Sensory input from body touch receptors acts as a dishabituating cue. (A) Tap after training reversed the change in response (A) duration and (B) latency associated with repeated ASH activation. The dash-dot line is the initial response level and the dashed line is the habituated response level. (C,D) Habituated responding of a touch insensitive mec-4 mutant was not reversed by tap. Duration (C) and latency (D) of the reversal response elicited by the final 2-sec light pulse of training (hab) and after a dishabituating tap (dishab). Circles are plate means, crosses are population means ± SEM (n = 4 plates), asterisks denote statistically distinguishable groups, and (n.s.) no significant difference.
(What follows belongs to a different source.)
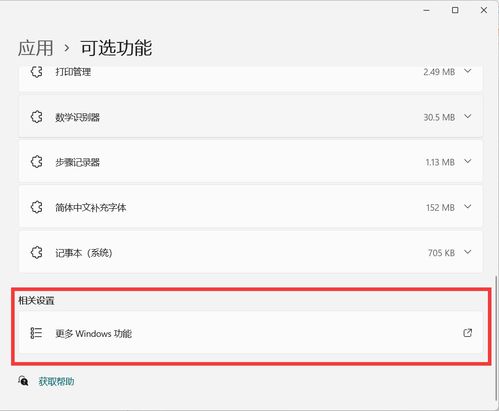Click the list icon beside 更多 Windows 功能

(36, 333)
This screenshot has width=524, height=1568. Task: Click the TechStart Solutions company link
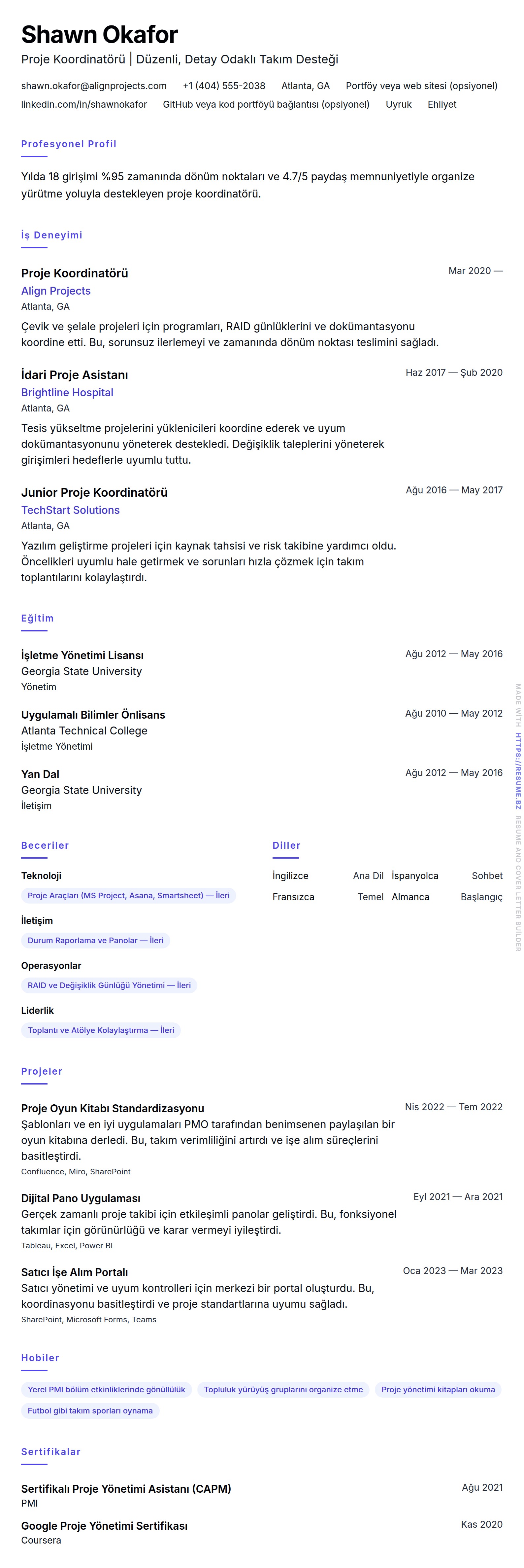click(x=71, y=510)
All data collected using the ljIs105 ChR2 transgene.

Figure 6.

Analysis of mutations in genes previously implicated in repeated responding to naturally sensed ASH stimuli. Response probability (A), duration (B), and latency (C) for reversals elicited by thirty 2-sec light pulses administered at 0.1 Hz (n = 4 plates). # and & denote statistically distinguishable groups based on the response to the final stimulus. All data collected using the ljIs105 ChR2 transgene.

Figure 7.

Dopamine signaling promotes responding during habituation training. (A) Loss of monoamine biosynthetic enzymes (CAT-2, BAS-1, CAT-4) altered the probability of responding relative to control (+; n = 6 plates). (B) Comparing populations off of food (food−) with those tested on a bacterial lawn (food+; n = 6 plates). Although all other experiments were conducted in the presence of a bacterial lawn, the food+ condition for Figure 7B refers to a very thin bacterial lawn that was spread with liquid culture at most 2 h before testing (compared with the usual 24 h or more before testing), thus the more rapid decline in responding than was observed for other trials with food (n = 6 plates). (C) Loss of trp-4 recapitulated the dopamine deficient cat-2 mutant phenotype. Loss of trp-4 could be compensated for by restoring trp-4 expression to dopaminergic neurons (n = 8 plates). Mean ± SEM. # and & denote statistically distinguishable groups based on the likelihood of responding to the final stimulus. All data collected using the ljIs114 ChR2 transgene.

Figure 8.

Loss of dop-4 recapitulates the phenotype of a dopamine deficient cat-2 mutant. Proportion of the population reversing relative to control for the initial (A) and 30th (B) 2-sec light pulse delivered at 0.1 Hz. Circles are plate means, crosses are population means± SEM (n = 4 plates), and the asterisks denote statistically distinguishable groups. (C) Proportion of animals responding to each stimulus of habituation training, with reintroduction of dop-4 (dop-4p::dop-4) rescuing the rapid response decrement of the dop-4 mutant (n = 4 plates). Mean ± SEM. # and & denote statistically distinguishable groups based on the likelihood of responding to the final stimulus. (D) Proportion of animals responding on 10 mM exogenous dopamine (n = 6 plates). Mean± SEM. # and & denote statistically distinguishable groups based on the likelihood of responding to the final stimulus. All data collected using the ljIs105 ChR2 transgene, except for dop-2 and dop-5 mutants, which had the ljIs114 ChR2 transgene.